You fail to understand basic societal structure.

Intelligent and respectful debate and questioning is essential, but being the new kid on the block and disrespectfully addressing your superiors will not be condoned.

You earn respect. It is not given away with registration.
 
Get off your high horse. You've just become the ONLY moderator that HAS NOT earned my respect. Irony defined.
 
Originally posted by 2Thick


This is coming from a person that has double the number of posts per day than me?

Ok bro, first of all, being that you are a mod, I would think that you have a working understanding of how things work here. I have 500 bullshit posts that were given to me for becoming platinum. Something I did after a year or so as a jesture of my appreciation for the knowledge that I have gained from this site. They don't mean shit. That would mean that I have less than 30 posts, which makes me your pissing pot, or kettle, if you wish.
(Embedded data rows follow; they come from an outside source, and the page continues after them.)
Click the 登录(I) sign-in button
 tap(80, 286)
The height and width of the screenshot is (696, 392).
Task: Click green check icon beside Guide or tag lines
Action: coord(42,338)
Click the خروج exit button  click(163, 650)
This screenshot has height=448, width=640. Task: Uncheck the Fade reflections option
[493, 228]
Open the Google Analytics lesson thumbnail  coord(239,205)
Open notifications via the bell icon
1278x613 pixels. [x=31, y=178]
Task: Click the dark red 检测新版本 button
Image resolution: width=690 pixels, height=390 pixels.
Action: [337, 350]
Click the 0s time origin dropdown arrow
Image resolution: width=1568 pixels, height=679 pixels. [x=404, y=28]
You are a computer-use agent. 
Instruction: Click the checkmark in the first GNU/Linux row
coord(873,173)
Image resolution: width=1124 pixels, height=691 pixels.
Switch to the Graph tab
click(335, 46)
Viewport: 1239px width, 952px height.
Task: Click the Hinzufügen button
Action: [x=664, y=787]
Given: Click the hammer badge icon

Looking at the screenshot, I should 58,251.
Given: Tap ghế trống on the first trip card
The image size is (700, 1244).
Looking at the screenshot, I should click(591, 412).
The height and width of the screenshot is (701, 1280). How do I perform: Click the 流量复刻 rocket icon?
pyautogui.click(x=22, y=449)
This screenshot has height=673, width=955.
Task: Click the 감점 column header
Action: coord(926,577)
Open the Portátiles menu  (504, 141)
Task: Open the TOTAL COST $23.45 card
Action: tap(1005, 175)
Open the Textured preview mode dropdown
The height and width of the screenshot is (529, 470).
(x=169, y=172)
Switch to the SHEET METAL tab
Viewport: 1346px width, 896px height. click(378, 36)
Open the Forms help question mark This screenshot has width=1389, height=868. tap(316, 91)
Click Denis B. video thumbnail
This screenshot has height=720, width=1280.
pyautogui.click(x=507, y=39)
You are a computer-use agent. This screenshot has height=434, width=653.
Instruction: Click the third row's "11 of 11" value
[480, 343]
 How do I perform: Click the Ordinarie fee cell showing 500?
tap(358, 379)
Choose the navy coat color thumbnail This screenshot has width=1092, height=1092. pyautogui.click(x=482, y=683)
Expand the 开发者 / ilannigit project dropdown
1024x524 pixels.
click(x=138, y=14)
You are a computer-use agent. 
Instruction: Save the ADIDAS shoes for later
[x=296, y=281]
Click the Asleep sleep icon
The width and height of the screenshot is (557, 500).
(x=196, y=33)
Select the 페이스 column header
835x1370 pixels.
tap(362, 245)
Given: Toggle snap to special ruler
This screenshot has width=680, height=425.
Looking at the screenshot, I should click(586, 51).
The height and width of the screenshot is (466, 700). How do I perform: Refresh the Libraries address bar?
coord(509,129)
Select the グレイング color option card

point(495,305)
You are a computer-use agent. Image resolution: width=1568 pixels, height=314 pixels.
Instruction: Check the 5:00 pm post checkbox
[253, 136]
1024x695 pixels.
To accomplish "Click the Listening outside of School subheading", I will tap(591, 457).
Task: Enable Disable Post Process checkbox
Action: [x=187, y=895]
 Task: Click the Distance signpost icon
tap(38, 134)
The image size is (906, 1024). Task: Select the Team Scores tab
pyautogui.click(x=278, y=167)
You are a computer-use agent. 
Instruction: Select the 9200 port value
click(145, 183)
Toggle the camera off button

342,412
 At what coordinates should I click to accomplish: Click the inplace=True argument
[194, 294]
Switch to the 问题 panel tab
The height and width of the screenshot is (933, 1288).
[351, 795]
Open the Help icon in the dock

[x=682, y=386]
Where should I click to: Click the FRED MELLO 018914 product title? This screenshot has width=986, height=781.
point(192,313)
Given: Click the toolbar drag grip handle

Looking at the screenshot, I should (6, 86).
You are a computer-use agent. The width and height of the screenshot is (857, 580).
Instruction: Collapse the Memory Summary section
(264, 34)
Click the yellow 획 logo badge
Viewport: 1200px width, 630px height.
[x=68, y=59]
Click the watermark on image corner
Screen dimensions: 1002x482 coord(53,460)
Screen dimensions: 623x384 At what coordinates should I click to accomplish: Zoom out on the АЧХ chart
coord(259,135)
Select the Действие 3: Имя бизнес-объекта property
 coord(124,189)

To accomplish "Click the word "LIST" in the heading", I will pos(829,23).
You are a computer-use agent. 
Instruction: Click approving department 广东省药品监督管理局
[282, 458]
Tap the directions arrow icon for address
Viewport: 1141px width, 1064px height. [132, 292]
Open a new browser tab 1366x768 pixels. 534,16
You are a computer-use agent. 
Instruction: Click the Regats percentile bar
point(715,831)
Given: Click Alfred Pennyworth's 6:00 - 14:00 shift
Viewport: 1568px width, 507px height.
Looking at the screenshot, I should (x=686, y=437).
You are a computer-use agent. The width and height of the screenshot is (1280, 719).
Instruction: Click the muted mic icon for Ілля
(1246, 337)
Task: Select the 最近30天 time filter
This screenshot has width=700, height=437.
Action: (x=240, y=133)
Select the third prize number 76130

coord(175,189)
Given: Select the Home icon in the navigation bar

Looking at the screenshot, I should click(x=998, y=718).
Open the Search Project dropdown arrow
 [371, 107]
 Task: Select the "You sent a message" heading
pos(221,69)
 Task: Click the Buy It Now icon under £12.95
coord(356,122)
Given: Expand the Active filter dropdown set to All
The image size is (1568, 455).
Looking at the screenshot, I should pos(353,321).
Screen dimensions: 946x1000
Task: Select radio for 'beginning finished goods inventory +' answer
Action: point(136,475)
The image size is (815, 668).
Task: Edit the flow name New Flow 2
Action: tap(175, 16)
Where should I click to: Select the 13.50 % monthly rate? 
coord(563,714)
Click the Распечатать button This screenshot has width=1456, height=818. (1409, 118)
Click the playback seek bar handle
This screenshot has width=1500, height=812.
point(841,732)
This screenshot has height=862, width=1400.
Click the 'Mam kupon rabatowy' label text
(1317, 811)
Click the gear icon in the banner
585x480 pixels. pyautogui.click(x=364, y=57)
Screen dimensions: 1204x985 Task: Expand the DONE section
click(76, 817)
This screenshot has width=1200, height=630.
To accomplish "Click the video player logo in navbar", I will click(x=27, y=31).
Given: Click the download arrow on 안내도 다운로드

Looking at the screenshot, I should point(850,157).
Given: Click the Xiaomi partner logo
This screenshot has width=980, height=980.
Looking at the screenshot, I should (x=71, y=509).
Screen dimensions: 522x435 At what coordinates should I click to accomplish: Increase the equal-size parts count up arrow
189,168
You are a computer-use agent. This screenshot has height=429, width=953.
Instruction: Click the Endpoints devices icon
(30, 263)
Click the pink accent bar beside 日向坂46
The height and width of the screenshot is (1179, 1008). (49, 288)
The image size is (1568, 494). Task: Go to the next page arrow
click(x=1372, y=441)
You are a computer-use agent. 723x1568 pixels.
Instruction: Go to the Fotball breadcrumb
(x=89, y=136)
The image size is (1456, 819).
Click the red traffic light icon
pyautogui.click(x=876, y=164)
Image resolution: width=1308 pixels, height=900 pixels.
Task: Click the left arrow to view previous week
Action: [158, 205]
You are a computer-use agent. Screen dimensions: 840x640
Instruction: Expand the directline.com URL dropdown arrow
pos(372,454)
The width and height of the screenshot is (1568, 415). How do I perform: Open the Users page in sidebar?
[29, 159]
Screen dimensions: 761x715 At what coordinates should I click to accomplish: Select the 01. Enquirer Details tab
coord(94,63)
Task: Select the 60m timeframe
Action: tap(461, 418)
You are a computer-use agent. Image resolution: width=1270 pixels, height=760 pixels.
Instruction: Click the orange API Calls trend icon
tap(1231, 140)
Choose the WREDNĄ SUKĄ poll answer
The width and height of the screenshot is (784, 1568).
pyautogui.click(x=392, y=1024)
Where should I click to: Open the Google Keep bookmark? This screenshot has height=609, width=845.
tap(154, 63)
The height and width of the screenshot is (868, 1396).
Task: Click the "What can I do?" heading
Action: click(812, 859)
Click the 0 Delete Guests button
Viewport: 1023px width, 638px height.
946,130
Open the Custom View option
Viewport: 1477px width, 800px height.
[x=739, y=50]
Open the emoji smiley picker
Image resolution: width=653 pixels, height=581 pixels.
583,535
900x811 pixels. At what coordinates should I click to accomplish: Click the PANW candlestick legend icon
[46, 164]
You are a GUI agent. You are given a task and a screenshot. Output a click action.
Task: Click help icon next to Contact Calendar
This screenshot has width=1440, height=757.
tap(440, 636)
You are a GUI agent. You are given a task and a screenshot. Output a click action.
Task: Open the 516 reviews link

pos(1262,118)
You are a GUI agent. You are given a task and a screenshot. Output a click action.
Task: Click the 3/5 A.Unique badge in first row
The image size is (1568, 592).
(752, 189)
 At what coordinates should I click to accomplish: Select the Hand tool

Knocking someone because of their post count just doesn't say much for your mod skills.
 
L.D. 50 said:


Ok bro, first of all, being that you are a mod, I would think that you have a working understanding of how things work here. I have 500 bullshit posts that were given to me for becoming platinum. Something I did after a year or so as a jesture of my appreciation for the knowledge that I have gained from this site. They don't mean shit. That would mean that I have less than 30 posts, which makes me your pissing pot, or kettle, if you wish.

Knocking someone because of their post count just doesn't say much for your mod skills.

What are you talking to me for again?
 
Debaser said:
Is there an official grounds for moderator suspension? You'd think it would include one of the two:

1. Deleting posts due to simple disagreement, or dislike of the person.

2. Telling new members that their opinions "didn't matter."

Nope, I make the rules and you follow them.

Know your role, kid.
 
Is there an official grounds for moderator suspension? You'd think it would include one of the two:

1. Deleting posts due to simple disagreement, or dislike of the person.

2. Telling new members that their opinions "didn't matter."
 
Debaser said:


hy·poc·ri·sy
n. pl. hy·poc·ri·sies
The practice of professing beliefs, feelings, or virtues that one does not hold or possess; falseness.
An act or instance of such falseness.

an·noy


*To cause slight irritation to (another) by troublesome, often repeated acts.
*To harass or disturb by repeated attacks.
 
2Thick said:


Nope, I make the rules and you follow them.

Know your role, kid.

hy·poc·ri·sy
n. pl. hy·poc·ri·sies
The practice of professing beliefs, feelings, or virtues that one does not hold or possess; falseness.
An act or instance of such falseness.